What is needed » Quote the lines below exactly, from the one that holds "Muat turun (39, 293)" through the final line of the records, and only those.

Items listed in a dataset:
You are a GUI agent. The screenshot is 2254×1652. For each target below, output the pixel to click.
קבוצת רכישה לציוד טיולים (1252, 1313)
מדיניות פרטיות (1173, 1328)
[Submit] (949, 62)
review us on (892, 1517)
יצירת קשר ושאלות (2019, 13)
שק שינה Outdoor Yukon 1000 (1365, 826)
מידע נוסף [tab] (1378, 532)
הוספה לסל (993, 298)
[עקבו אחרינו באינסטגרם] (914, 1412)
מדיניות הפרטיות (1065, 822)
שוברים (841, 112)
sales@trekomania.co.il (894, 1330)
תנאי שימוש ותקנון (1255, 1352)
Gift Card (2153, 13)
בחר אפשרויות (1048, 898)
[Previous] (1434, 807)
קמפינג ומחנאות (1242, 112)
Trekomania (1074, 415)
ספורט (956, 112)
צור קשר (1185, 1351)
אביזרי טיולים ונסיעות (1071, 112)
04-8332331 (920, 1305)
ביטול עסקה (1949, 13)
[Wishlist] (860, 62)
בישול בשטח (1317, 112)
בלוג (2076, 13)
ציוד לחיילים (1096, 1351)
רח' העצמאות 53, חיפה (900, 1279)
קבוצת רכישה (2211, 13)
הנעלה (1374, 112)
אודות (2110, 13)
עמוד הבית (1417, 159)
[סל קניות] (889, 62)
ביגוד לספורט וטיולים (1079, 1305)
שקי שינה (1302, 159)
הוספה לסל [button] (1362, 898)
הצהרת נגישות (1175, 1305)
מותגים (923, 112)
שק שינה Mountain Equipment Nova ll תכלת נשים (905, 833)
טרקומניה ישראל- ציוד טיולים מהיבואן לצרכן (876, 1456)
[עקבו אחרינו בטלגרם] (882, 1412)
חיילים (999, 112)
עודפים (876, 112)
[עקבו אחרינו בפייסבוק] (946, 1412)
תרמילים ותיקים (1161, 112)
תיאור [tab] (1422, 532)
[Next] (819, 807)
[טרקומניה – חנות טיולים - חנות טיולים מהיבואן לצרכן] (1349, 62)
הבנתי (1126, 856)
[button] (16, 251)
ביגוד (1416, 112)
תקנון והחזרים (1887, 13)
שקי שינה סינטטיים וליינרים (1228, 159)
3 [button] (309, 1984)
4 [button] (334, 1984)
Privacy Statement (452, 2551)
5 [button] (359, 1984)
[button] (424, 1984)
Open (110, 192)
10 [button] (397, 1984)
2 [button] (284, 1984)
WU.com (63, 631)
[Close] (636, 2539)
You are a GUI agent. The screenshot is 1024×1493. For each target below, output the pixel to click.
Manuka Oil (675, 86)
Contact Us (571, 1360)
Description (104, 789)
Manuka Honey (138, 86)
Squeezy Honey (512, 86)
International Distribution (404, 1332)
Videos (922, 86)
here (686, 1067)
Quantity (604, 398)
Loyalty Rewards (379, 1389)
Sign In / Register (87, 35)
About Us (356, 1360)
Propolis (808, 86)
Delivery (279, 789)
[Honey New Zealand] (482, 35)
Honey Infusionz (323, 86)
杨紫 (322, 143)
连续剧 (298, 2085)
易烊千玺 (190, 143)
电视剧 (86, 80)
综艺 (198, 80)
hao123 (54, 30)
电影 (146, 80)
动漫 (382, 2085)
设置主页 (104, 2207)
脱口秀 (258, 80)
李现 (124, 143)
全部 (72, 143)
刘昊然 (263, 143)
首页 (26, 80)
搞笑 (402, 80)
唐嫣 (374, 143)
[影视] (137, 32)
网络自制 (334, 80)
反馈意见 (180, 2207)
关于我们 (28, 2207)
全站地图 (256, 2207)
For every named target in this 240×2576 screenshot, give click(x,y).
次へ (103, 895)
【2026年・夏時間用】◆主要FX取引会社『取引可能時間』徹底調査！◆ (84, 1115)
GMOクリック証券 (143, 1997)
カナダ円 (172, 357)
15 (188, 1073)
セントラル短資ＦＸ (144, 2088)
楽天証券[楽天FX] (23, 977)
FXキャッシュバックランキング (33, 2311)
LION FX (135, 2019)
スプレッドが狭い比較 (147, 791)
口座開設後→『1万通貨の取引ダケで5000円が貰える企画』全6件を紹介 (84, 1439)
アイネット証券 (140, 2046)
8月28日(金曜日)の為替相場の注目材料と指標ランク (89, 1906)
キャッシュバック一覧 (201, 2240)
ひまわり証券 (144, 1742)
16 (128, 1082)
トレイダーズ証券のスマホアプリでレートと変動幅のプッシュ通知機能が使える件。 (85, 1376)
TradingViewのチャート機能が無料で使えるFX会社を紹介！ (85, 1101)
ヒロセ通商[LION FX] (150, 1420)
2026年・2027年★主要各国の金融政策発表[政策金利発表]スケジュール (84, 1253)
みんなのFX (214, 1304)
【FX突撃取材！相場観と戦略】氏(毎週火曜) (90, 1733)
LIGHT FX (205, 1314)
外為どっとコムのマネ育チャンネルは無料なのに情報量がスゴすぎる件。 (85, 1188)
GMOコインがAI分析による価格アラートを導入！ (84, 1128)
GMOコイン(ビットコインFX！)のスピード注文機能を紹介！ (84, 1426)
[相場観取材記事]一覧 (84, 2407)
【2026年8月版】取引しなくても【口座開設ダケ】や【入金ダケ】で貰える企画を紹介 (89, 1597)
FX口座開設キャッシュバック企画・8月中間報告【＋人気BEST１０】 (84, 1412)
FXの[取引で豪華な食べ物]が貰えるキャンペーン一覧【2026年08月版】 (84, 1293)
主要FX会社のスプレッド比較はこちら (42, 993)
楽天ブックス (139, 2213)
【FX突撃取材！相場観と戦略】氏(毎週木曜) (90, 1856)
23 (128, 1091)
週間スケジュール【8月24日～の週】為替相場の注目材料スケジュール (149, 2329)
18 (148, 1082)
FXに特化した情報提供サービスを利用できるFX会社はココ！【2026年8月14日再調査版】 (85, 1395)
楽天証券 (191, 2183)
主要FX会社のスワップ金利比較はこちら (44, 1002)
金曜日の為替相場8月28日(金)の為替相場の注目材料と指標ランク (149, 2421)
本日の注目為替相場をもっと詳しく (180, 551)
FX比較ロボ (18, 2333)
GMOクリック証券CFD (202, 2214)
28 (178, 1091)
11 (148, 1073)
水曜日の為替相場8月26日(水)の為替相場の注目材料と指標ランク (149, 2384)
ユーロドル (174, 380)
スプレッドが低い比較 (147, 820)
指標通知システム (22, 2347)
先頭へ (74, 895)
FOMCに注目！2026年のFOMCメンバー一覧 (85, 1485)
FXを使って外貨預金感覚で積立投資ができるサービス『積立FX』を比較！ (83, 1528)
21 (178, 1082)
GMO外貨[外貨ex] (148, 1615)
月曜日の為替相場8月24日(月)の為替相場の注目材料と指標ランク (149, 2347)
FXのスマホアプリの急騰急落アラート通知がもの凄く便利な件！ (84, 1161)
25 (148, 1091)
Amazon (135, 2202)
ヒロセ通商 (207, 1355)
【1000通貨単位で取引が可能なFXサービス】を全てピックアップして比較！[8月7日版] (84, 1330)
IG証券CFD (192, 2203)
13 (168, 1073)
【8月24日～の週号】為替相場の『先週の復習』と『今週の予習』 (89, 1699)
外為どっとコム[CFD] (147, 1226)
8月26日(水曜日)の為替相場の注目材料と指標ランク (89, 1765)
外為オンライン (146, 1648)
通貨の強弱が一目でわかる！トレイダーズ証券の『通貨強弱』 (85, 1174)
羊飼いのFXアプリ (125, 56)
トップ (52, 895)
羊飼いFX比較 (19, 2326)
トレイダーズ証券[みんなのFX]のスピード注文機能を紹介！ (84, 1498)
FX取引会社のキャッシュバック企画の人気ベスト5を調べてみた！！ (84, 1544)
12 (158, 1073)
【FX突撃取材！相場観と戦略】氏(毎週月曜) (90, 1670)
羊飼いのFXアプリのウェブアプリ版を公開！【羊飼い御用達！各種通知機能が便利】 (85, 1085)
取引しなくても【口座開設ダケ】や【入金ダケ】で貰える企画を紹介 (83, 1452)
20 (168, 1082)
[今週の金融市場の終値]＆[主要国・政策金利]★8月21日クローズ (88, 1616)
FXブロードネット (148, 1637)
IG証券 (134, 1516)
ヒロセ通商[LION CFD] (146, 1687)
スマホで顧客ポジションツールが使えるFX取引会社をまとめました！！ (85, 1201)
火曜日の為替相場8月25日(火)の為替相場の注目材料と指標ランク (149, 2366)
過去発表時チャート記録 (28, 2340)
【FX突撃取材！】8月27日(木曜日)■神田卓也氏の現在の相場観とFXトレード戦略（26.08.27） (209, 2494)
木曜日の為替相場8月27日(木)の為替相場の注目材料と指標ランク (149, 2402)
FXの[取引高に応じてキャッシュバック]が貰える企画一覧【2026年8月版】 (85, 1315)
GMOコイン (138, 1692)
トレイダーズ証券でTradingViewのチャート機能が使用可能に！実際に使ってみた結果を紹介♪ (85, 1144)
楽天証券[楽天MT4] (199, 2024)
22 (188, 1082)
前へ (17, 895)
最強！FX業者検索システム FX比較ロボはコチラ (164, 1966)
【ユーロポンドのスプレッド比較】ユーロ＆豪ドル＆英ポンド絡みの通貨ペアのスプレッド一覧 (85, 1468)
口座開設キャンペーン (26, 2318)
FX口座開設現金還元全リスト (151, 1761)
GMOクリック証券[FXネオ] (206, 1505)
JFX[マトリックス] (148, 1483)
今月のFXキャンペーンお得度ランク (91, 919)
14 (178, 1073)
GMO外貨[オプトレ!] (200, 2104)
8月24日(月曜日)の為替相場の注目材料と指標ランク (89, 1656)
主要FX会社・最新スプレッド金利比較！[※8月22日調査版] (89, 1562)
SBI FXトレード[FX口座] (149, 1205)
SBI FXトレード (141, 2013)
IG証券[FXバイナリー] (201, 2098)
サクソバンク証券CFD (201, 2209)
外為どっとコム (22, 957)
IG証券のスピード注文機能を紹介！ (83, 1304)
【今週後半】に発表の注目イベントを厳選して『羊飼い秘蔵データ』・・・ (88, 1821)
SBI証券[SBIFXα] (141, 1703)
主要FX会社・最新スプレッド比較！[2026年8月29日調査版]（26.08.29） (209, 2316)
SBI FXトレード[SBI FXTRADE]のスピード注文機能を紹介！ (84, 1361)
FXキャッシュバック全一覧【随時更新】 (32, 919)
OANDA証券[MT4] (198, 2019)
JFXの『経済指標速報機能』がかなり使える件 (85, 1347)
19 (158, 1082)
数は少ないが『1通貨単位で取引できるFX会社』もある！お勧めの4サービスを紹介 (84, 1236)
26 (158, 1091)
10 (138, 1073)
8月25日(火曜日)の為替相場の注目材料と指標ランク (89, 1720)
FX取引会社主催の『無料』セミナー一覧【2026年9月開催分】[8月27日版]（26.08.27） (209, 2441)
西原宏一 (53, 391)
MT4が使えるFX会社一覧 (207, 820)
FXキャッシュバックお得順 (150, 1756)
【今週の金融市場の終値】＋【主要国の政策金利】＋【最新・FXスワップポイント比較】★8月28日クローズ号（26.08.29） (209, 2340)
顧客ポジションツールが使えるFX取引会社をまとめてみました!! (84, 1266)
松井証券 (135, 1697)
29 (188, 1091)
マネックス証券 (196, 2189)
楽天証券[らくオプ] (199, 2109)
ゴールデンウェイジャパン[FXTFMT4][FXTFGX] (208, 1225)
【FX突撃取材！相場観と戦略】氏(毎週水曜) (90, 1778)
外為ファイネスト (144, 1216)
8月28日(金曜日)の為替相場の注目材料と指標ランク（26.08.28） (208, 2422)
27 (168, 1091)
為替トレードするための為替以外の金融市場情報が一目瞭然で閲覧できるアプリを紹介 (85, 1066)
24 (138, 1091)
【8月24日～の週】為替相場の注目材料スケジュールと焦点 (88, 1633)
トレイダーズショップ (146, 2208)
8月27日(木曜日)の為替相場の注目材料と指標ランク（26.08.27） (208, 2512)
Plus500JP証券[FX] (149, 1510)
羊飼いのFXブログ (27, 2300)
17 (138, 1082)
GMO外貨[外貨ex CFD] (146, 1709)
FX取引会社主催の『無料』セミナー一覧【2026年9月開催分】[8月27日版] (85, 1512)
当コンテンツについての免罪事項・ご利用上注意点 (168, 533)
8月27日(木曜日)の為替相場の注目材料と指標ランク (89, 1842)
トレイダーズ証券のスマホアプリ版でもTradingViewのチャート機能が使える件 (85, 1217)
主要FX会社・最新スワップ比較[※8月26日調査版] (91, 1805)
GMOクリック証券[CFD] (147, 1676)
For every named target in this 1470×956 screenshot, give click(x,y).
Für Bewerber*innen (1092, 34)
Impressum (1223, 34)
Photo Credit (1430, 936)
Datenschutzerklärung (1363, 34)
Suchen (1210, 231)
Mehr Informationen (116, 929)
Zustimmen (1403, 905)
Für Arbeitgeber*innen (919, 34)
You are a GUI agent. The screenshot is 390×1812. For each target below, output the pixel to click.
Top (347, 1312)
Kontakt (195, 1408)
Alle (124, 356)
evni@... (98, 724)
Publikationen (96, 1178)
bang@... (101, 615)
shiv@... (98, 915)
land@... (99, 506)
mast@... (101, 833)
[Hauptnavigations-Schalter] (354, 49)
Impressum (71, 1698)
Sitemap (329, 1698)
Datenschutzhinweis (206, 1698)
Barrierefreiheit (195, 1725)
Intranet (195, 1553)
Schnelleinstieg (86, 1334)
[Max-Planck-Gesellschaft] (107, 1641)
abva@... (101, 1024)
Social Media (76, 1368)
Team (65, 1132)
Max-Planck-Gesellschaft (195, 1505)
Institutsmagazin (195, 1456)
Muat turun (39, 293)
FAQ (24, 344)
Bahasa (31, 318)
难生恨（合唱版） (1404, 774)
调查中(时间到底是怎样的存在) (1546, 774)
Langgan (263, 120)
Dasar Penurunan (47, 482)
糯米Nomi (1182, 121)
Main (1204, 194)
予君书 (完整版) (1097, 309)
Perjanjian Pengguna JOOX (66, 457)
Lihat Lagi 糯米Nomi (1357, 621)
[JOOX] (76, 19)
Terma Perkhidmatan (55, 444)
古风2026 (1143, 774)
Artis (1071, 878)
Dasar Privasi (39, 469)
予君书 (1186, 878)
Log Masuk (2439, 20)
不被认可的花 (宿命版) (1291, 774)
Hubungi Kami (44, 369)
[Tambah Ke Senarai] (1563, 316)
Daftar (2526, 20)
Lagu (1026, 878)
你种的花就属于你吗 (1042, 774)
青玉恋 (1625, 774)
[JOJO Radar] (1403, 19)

Completed task »
Muat turun (39, 293)
FAQ (24, 344)
Bahasa (31, 318)
难生恨（合唱版） (1404, 774)
调查中(时间到底是怎样的存在) (1546, 774)
Langgan (263, 120)
Dasar Penurunan (47, 482)
糯米Nomi (1182, 121)
Main (1204, 194)
予君书 (完整版) (1097, 309)
Perjanjian Pengguna JOOX (66, 457)
Lihat Lagi 糯米Nomi (1357, 621)
[JOOX] (76, 19)
Terma Perkhidmatan (55, 444)
古风2026 (1143, 774)
Artis (1071, 878)
Dasar Privasi (39, 469)
予君书 (1186, 878)
Log Masuk (2439, 20)
不被认可的花 (宿命版) (1291, 774)
Hubungi Kami (44, 369)
[Tambah Ke Senarai] (1563, 316)
Daftar (2526, 20)
Lagu (1026, 878)
你种的花就属于你吗 (1042, 774)
青玉恋 (1625, 774)
[JOJO Radar] (1403, 19)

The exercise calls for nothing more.